Selon l’article L.1332-2 du code du travail, lorsque l’employeur envisage de prendre une sanction, il convoque le salarié en lui précisant l’objet de la convocation et la sanction doit intervenir plus d’un mois après le jour fixé pour l’entretien.
En l’espèce, la mise à pied notifiée à X Y dans la lettre de convocation à un entretien préalable à un éventuel licenciement en date du 18 juin 2012, n’a été suivie dans le mois de l’entretien fixé au 26 juin, ni d’une quelconque sanction ni d’un licenciement.
Force est de constater que figurait dans la lettre de convocation du 18 juin 2012, la mention suivante, en italiques et soulignée :
'Si vous êtes en mesure de nous présenter lors de l’entretien préalable les documents démontrant votre capacité à travailler au sein de notre société à votre emploi de manutentionnaire nous serions alors amenés à ne pas poursuivre la procédure en cours'.

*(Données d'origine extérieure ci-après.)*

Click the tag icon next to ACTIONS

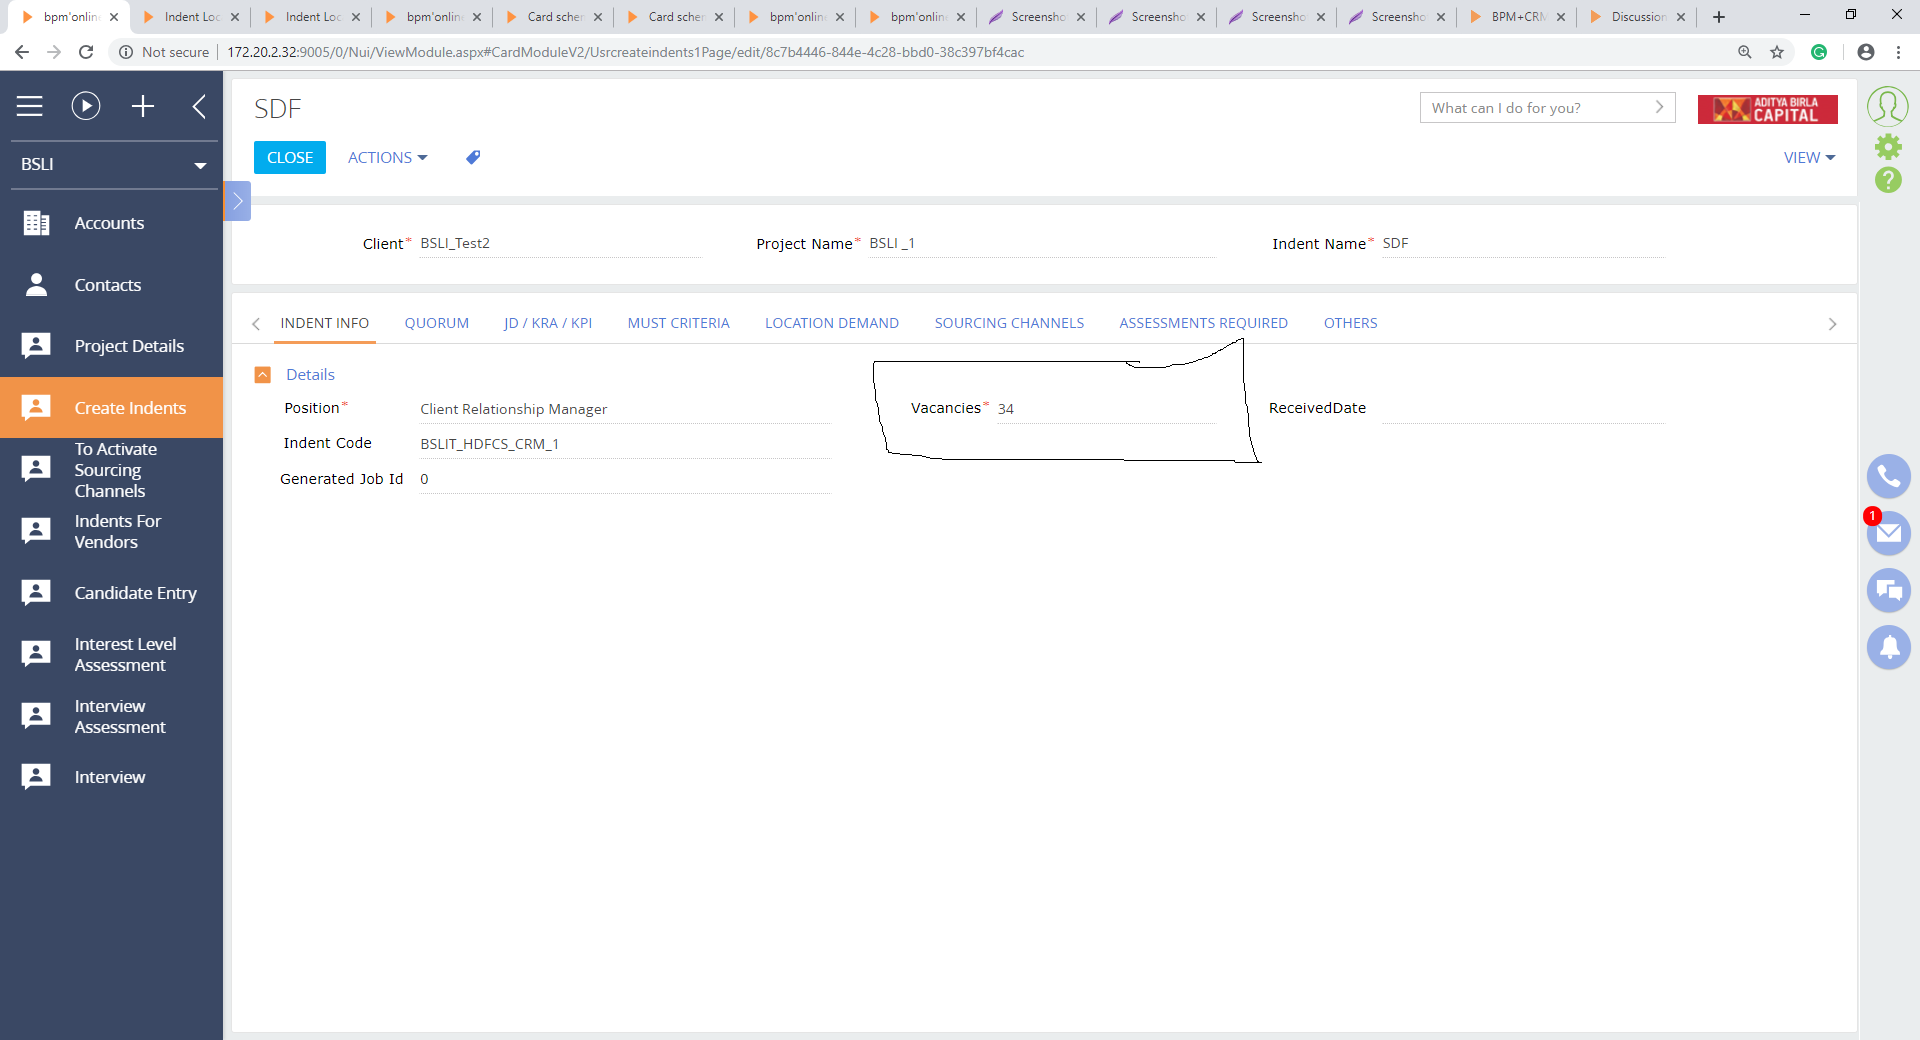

L’employeur ne pouvait maintenir la mise à pied à titre prononcée à titre conservatoire, privative de travail, au-delà du délai d’un mois suivant l’entretien préalable.
Il lui appartenait en effet de tirer les conséquences de l’éventuelle carence d’X Y à lui fournir les documents relatifs à sa situation administrative, en mettant fin le cas échéant à la relation de travail.
En ne lui procurant plus de travail à compter du 28 juillet 2012, la Sarl Paris Store Distribution a, de fait, mis fin aux relations de travail dès cette date, cette rupture devant s’analyser en un licenciement sans cause réelle et sérieuse.
Le licenciement intervenu le 2 janvier 2013 est sans objet.
Il convient donc de confirmer le jugement entrepris en ce qu’il a fait droit à la demande de rappel de salaire correspondant à la période de mise à pied, représentant la somme de 1 425,67 € outre 142,56 € de congés payés afférents et en ce qu’il a condamné la Sarl Paris Store Distribution à payer au salarié une indemnité de préavis majorée des congés payés afférents, une indemnité de licenciement et une indemnité pour licenciement sans cause réelle et sérieuse dont les montants au vu des éléments qui leur étaient soumis, ont été exactement appréciés par les premiers juges.
Sur l’intervention du syndicat Cgt :
Il résulte des pièces produites que le litige opposant X Y à son employeur a un caractère personnel, s’agissant de la poursuite de la relation de travail alors que son titre de séjour était venu à expiration.
Il n’a donc pas été porté un préjudice direct ou indirect à l’intérêt collectif de la profession défendue par le syndicat Cgt Ues Paris Store qui sera donc débouté de l’ensemble de ses demandes
Sur l’application de l’article 700 du code de procédure civile
L’équité commande tout à la fois de confirmer le jugement en ce qu’il a accordé à X Y la somme de 1 000 € en application des dispositions de l’article 700 du code de procédure et de lui allouer 1 000 € sur le même fondement au titre des sommes qu’il a exposées en cause d’appel.
PAR CES MOTIFS
Confirme le jugement déféré
Déboute le syndicat Cgt Ues Paris Store de ses demandes
Condamne la Sarl Paris Store Distribution à payer à X Y la somme de 1 000 € en application l’article 700 du code de procédure civile
Condamne la Sarl Paris Store Distribution aux entiers dépens.